Uma possível contra-argumentação ao parágrafo acima seria: “foi preciso esperar até os dias de hoje para percebermos do que realmente se tratavam aquelas marcas, construções, imagens e mitos antigos”. Porém, não podemos ignorar o poder das representações em nossa interpretação dos fenômenos do mundo, e pessoas de outras épocas e lugares certamente levantariam outras hipóteses, baseadas em suas próprias experiências.

Däniken sustenta incansavelmente que a resposta positiva à pergunta no título de sua obra é óbvia, claríssima, está aí para ser vista por qualquer um que use o “bom senso”. Mas, se fizéssemos a mesma pergunta a algum europeu medieval, ela não faria o mesmo sentido que para nós (ou talvez nem fizesse sentido algum). Talvez os “capacetes” das cabeças de pedra em Tiahuanaco fossem vistos como exóticos elmos de soldados, ou os “capacetes de traje espacial” das figuras em Val Camonica fossem interpretados como auréolas de santos.
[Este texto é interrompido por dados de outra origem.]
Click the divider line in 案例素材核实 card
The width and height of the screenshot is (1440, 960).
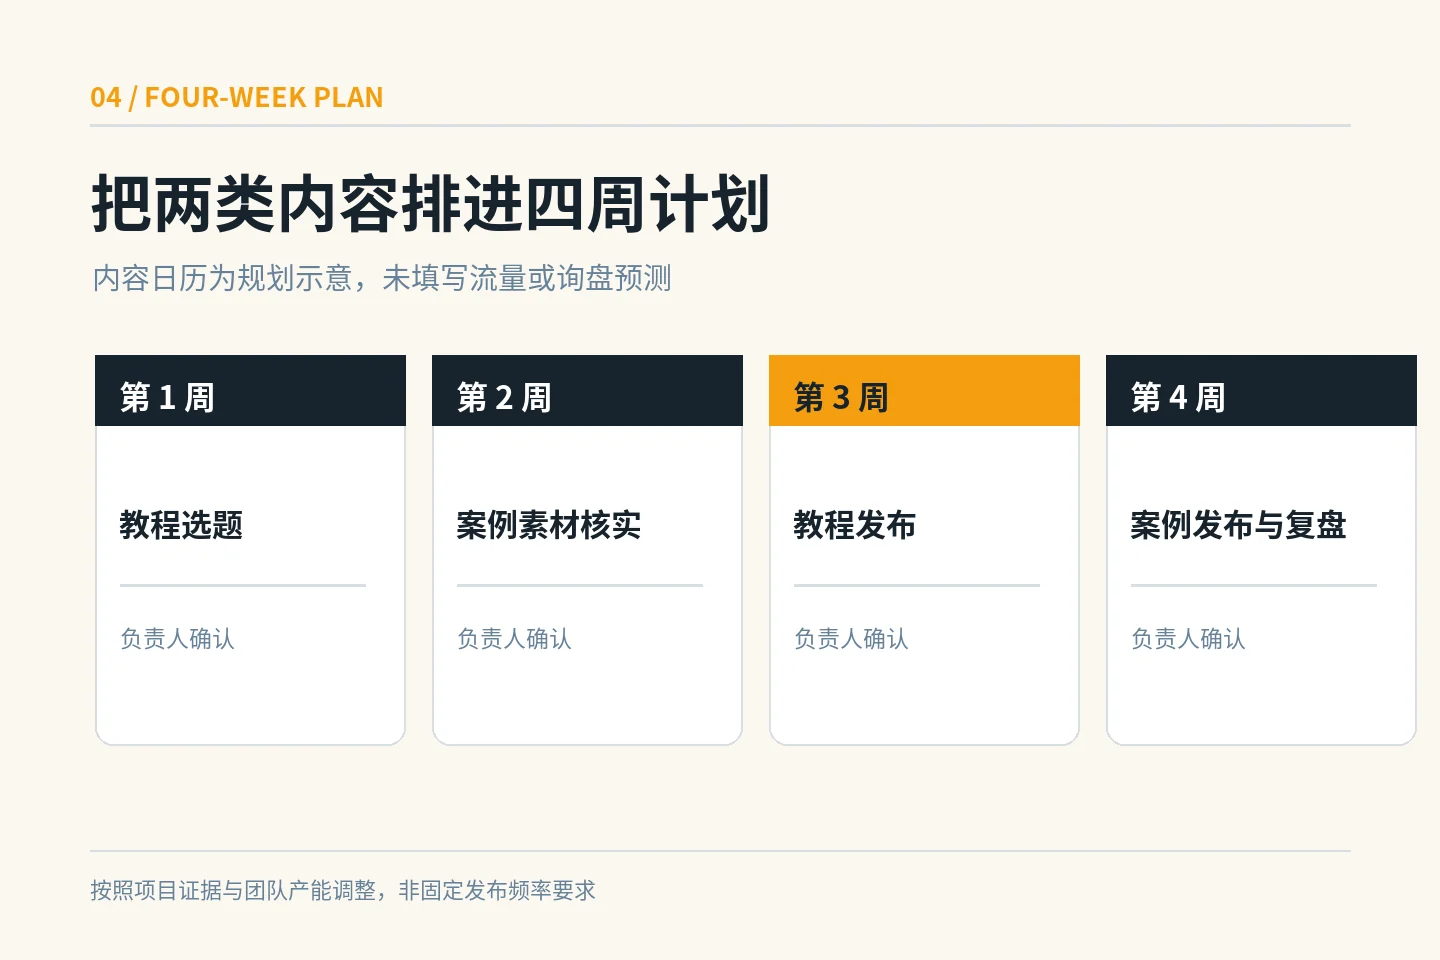pos(580,585)
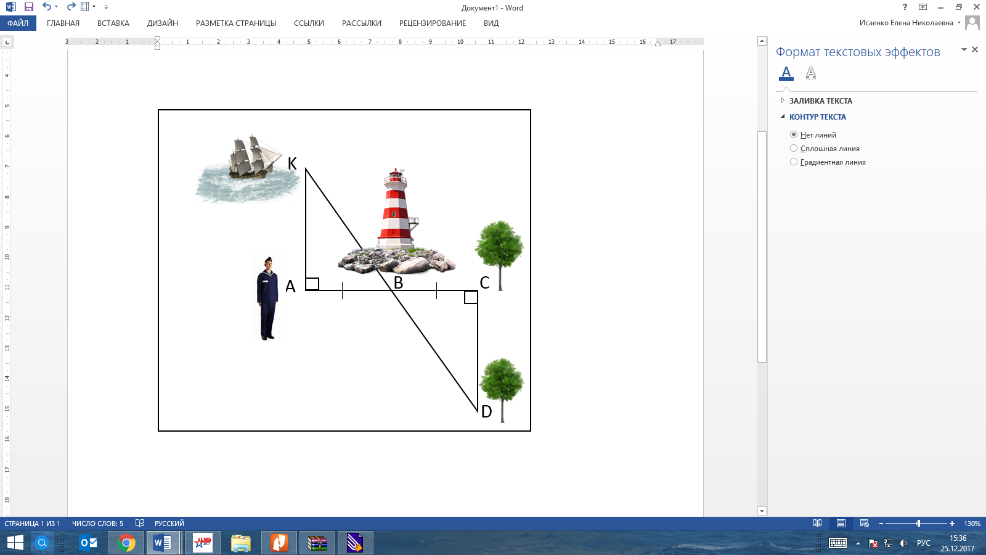Click the blue 'Файл' button

point(18,23)
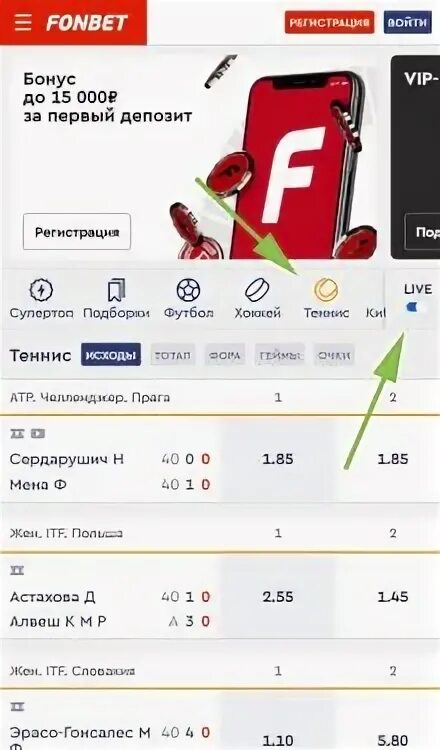Image resolution: width=440 pixels, height=750 pixels.
Task: Switch to the Тотал tab
Action: (x=173, y=355)
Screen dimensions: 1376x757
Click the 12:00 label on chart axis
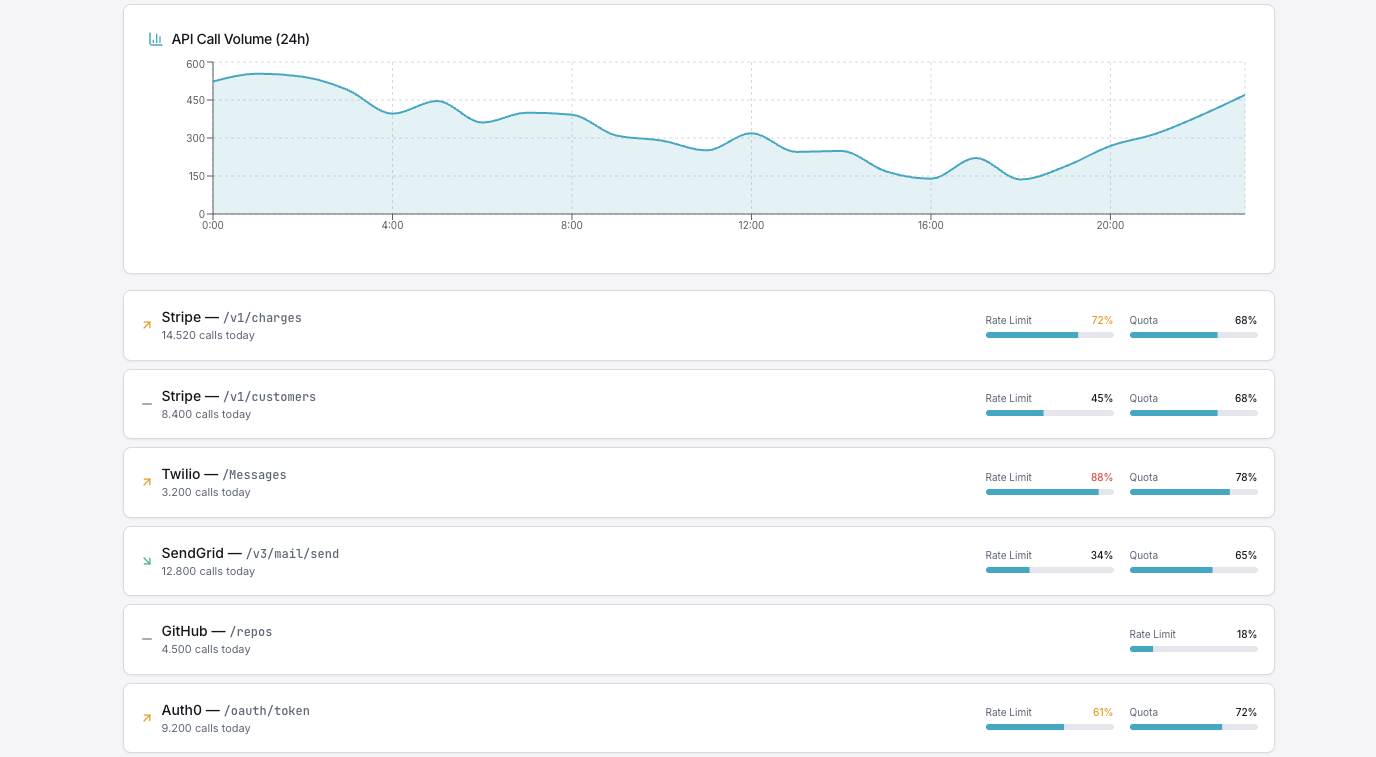[751, 226]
O erro do etnocentrismo é enxergar o modo de viver de uma sociedade distante, no tempo e no espaço, segundo os critérios de representação do próprio observador. A incompreensão da cultura alheia sempre foi motivo de conflitos. Interpretar a realidade subjetiva do outro de acordo com aquilo que pensamos ser objetivo (mas que é sempre regido pela subjetividade) nos faz pensar, por exemplo, que determinado povo cultua seres maléficos, que não tem leis e vive sob a égide do caos, ou que suas crenças em deuses do céu são relatos de alienígenas do espaço.

É comum, quando se tenta explicar a natureza do ser humano, se valer das coisas que são universais como forma de provar que são biologicamente inerentes ao Homo sapiens. Esse tipo de argumento também é usado quando se pretende defender a hipótese de que todos os povos humanos passaram por eventos semelhantes em algum momento de sua gênese. Däniken faz isso ao afirmar categoricamente que a presença de relatos de seres vindos do céu em praticamente todas as culturas só pode ser interpretada como uma evidência inconteste do real contato de uma ou mais espécies extraterrestres com os povos humanos primitivos.

Porém, os universais humanos não são necessariamente evidências de qualquer “natureza” humana inata nem de uma experiência pré-histórica compartilhada. Eles são indícios de que as experiências básicas dos indivíduos e sociedades humanos se repetem ao longo de suas histórias individuais e coletivas. E se nos atermos apenas aos mitos dos diversos povos, entenderemos, com a ajuda de James Frazer, Sigmund Freud, Émile Durkheim, Carl Jung, Claude Lévi-Strauss, Gilbert Durand, Joseph Campbell e tantos outros estudiosos da mitologia, que existem estruturas semelhantes e arquétipos em todas as cosmologias míticas.

No entanto, mesmo buscando elementos universais para corroborar sua teoria, Däniken em alguns momentos recorre ao argumento inverso, tomando, por exemplo, casos isolados de possíveis deformações, mutações ou exotismos fenotípicos (provindos de relatos  do passado) para generalizar a ideia de que houve uma extensiva miscigenação entre humanos e extraterrestres.

Ao longo de toda a obra fica patente a postura extremista de abraçar a primeira e mais complexa explicação fantástica quando não se tem explicações científicas para um dado fenômeno. Essa postura, aliada a uma visão comum que menospreza a capacidade do ser humano de compreender o Universo e de criar tecnologia, traz a crença teísta para o campo das especulações astrofísicas, enquadrando os seres extraterrestres no mesmo papel de poder e dominação dos deuses, onipotentes perante a frágil e incapaz humanidade.